Where do I begin? Am not having the best time right now; am eighteen years old (Male).
I’ve been single all my life and I want to be in a relationship with a nice girl but no one seems to find me attractive. I don’t know what am doing wrong. Like I just don’t understand it and it hurts my mental health so much!
When I was younger in school I would get called fat and ugly by most who I tried to talk to girl wise and it like changed me I suppose, because every time I get rejected now, that’s all I think about.
It also doesn’t help my confidence with the fact that my penis is on the smaller side. Like I just feel so insignificant and I don’t really class myself a man because of it. I also feel like this is holding me back mentally and I don’t know how to change it.
And recently, I just feel so alone, like I would stare out of my works window and just think to myself. “Why am I like this? Why do I have all this problems with myself? Why am I so alone? And why will no one ever love me?” It hurts both physically and mentally, like I get this somewhat sharp pain in my chest when this happens and when I sluggishly go through my day whilst everyone around me is having a better life than I feel like I could ever have.
The struggle’s getting a bit too much to bare with and I don’t know what to do. I want to be different, I want my life to get better but I don’t know how or if it’s even possible.
I don’t know what else to say other than am I too broken?

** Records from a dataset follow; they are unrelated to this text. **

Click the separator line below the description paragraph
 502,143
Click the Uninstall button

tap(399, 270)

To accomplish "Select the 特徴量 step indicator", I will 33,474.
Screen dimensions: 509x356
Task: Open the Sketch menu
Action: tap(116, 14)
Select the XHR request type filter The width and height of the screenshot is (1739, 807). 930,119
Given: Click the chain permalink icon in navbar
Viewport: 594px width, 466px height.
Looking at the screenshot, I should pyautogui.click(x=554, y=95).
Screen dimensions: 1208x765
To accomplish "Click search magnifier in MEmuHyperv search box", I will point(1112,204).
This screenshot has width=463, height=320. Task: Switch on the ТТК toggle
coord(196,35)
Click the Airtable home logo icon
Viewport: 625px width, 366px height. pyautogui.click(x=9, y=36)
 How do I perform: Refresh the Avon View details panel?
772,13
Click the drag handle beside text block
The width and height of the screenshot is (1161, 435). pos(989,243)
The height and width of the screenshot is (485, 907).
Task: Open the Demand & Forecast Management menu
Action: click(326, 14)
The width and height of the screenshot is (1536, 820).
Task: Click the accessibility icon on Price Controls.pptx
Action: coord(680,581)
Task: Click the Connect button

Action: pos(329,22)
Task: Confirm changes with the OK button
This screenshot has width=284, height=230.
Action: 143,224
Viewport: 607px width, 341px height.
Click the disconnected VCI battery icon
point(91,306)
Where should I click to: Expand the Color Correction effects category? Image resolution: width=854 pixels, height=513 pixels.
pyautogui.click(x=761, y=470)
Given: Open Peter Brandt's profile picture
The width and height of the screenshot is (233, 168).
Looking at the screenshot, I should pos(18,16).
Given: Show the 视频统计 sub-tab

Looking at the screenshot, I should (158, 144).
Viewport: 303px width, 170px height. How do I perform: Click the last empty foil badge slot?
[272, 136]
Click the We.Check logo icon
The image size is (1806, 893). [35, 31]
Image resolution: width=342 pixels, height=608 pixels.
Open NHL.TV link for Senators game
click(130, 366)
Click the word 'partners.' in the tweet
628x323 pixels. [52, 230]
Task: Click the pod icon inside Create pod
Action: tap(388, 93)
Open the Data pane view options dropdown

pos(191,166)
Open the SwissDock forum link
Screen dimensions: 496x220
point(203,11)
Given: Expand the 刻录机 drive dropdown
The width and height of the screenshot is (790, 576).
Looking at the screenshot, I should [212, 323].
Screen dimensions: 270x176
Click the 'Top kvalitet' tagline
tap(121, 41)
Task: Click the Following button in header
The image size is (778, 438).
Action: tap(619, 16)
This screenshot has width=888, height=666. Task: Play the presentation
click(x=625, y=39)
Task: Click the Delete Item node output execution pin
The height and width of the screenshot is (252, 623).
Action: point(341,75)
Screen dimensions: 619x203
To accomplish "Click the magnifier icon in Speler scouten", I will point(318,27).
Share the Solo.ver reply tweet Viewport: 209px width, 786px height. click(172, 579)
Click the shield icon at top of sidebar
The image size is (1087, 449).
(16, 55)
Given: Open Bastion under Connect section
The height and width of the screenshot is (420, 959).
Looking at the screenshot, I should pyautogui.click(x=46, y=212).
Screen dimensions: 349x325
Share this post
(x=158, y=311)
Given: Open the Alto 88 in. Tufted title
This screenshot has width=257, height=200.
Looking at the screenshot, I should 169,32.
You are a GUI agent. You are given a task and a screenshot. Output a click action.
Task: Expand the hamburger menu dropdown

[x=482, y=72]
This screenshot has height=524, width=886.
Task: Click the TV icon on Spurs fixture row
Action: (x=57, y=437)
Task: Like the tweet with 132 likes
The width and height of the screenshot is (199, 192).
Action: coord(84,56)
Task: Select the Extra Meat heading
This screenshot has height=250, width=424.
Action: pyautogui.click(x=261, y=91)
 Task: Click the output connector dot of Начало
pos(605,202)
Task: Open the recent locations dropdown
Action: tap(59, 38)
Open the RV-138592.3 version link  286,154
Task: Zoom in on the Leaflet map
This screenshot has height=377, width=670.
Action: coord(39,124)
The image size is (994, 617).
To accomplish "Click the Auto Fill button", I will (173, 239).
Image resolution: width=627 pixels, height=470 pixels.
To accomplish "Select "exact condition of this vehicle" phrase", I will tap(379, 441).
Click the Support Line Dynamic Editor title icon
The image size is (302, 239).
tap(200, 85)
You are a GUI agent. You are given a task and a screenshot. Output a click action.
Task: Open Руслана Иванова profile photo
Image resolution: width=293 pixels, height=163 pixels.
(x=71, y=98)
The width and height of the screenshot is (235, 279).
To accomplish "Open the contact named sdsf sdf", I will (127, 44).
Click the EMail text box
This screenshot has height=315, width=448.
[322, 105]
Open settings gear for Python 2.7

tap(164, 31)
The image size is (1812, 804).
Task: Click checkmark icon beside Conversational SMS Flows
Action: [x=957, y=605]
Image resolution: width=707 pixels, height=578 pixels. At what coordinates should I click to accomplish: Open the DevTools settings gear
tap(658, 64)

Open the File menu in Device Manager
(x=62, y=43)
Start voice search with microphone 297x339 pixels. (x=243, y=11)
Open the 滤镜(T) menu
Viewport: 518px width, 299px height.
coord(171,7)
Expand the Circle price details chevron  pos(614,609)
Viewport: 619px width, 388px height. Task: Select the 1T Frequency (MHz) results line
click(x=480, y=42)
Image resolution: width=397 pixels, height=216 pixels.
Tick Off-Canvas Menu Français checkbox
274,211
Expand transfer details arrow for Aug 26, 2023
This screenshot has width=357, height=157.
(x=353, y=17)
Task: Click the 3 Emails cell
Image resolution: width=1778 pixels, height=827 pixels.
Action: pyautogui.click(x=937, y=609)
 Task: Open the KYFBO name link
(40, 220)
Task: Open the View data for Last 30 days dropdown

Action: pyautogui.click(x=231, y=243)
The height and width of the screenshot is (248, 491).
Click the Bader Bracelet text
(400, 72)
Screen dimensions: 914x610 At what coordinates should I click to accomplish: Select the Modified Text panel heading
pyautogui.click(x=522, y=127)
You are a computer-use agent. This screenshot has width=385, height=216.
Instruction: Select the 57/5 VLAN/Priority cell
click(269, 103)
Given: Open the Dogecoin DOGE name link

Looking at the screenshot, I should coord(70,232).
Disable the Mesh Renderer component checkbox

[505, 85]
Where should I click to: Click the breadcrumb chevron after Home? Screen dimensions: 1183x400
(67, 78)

Because it feels like it everyday.
Thanks for reading if you did.
Very sorry to hear how down you are feeling. People can really be cruel, usually because they are extremely insecure regarding something about themselves. Don’t forget that “appearances” can be a very deceiving thing. The people that walk around seeming like their lives are amazing, could be facing their very own battles. Do not be so hard on yourself. There is someone out there for all of us in this life, sometimes you just have to be patient. You have so so much life ahead of you! And you can make it anything you want it to be. Be kind to yourself and I hope things get better.